Danny R. Rose, Jr., MD

Press CA, Lindsay A, Stence NV, Fenton LZ, Bernard TJ, and Mirsky DM. Cavernous Sinus Thrombosis in Children: Imaging Characteristics and Clinical Outcomes. Stroke. 2015
Cavernous sinus thrombosis (CST) is a rare, but potentially serious complication of a variety of conditions including meningitis, sinusitis, and acute otitis media. Given its proximity to the internal carotid artery (ICA), cerebrovascular sequelae are common in this setting and include carotid artery narrowing, vasospasm, embolic and hypoperfusion-related infarcts. The widespread use of antibiotics has likely reduced the incidence of CST, and because of its rarity, determining both the optimal treatment regimen and current morbidity and mortality is challenging. To shed some light on the natural history of CST in children, Press et al. conducted an analysis of a retrospective cohort with CST cared for at a single pediatric tertiary care center focusing on clinical presentation, risk factors, imaging, treatment, incidence of infarct, complications of treatment and outcome.

The study included ten patients identified between 2003-2014, ranging in age from 3-17 years.

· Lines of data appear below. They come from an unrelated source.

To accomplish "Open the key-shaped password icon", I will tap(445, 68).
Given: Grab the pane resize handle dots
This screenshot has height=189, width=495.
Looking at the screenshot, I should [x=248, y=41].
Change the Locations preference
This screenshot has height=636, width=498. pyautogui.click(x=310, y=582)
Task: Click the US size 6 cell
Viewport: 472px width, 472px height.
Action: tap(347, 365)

The most common presenting symptom was headache, which was found in seven of the patients. Fever and vomiting were the second most common presenting symptoms occurring in six. Streptococcus/staphylococcus species were found in the vast majority of cases, with S. anginosus being the most common pathogen. Despite a prothrombotic evaluation conducted for all of the patients, only one patient had a coagulation abnormality (heterozygous for a Factor V Leiden mutation).

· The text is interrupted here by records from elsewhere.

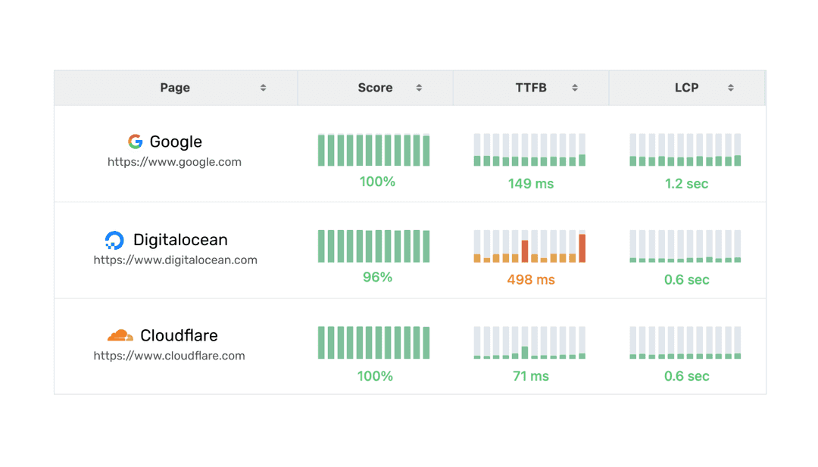Open the cloudflare.com link

pyautogui.click(x=169, y=355)
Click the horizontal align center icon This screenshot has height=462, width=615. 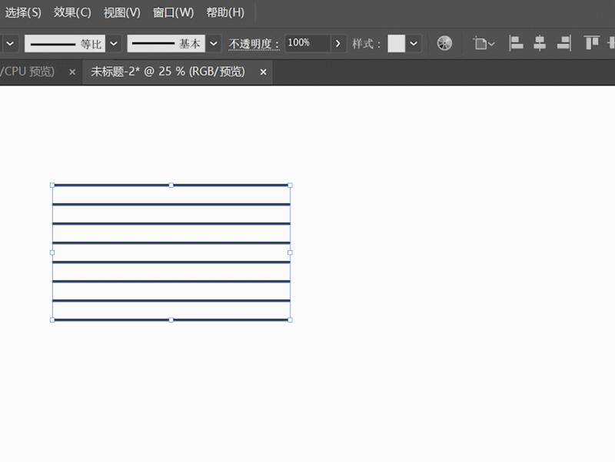point(540,44)

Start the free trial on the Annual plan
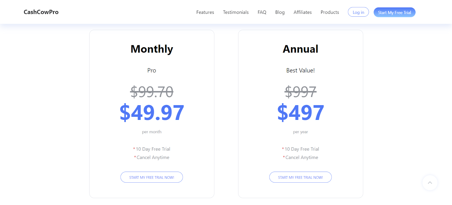[x=300, y=177]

Radiographically, expansion of the cavernous sinus and filling defects on contrasted studies were the most common findings. Additionally, subdural empyema and narrowing of the ICA with arterial wall enhancement was present in every case, the majority of which had narrowing of the ICA by greater than 50% by WASID criteria. This narrowing completely resolved in six of the patients, and only two had a residual stenosis greater than 50% on their last available imaging study. Thromboses of additional veins/venous sinuses was frequent, with thromboses of the superior ophthalmic vein, draining and tributary veins of the CS, internal jugular vein and sigmoid sinus also reported. These thromboses were usually associated with restricted diffusion. Multiple areas of parenchymal restricted diffusion suggesting embolic and/or hypoperfusive infarction was found in six of the patients, and one had a complete middle cerebral artery territory infarction. 

Medical management involved a combination of antibiotics, anticoagulation, anti-platelets, nimodipine and/or steroids. Antibiotics were used on all of the children, with appropriate broad-spectrum antibiotics and narrowing based on microbial sensitivities. Eight patients were treated with anticoagulation. Three of the patients developed new infarcts while anticoagulated and half of the anticoagulated patients developed bleeding complications. Bleeding was most often post-procedural and was not catastrophic, with one extracranial bleed and three <20mL intracerebral hemorrhages with minimal intraventricular extension. Nimodipine was used to treat presumed vasospasm in two patients who had developed infarctions while on anticoagulation, with one of the two developing further infarcts while on nimodipine. The majority of the patients were managed operatively with endoscopic sinus surgery, with a total of six having more extensive procedures that included ventriculostomy, orbital decompression, mastoidectomy, orbital exenteration and cerebral debridement.

Four patients became blind in the affected eye (one bilateral) due to either injury to the optic nerve or orbital exenteration. Seven patients were discharged with a mRS of ≤ 1, with a median mRS of 1 at the time of last follow up (range 0-3). One patient had care withdrawn due to stroke-related neurologic injury.

This cohort provides valuable insights into the current state of childhood CST diagnosis and management. Despite a high incidence of infarction and significant ICA narrowing, the majority of patients had a favorable outcome. This is likely due in part to current aggressive, multimodal CST treatment. It is also worth noting that the only death in this study was a patient who had a large infarction that was identified before initiation of anticoagulation or antiplatelet therapy. Although bleeding complications were relatively common, these did not appear to have adversely affected the outcome of the affected patients.

Infarction was a common finding in this study, and may be more common than previously assumed. The precise mechanism of cerebrovascular sequelae in CST remains unclear, but likely involves a combination of thrombotic, hemodynamic and inflammatory arteritic causes. Given this uncertainty and the lack of sufficient patients for comparative study, the optimal management for prevention of cerebrovascular complications in CST has yet to be determined. Despite this limitation, in comparison to the historically poor aftermath of CST, this study provides additional evidence that outcomes can be good with aggressive treatment. Additional multicenter studies will likely be needed to provide more clarity on the issue.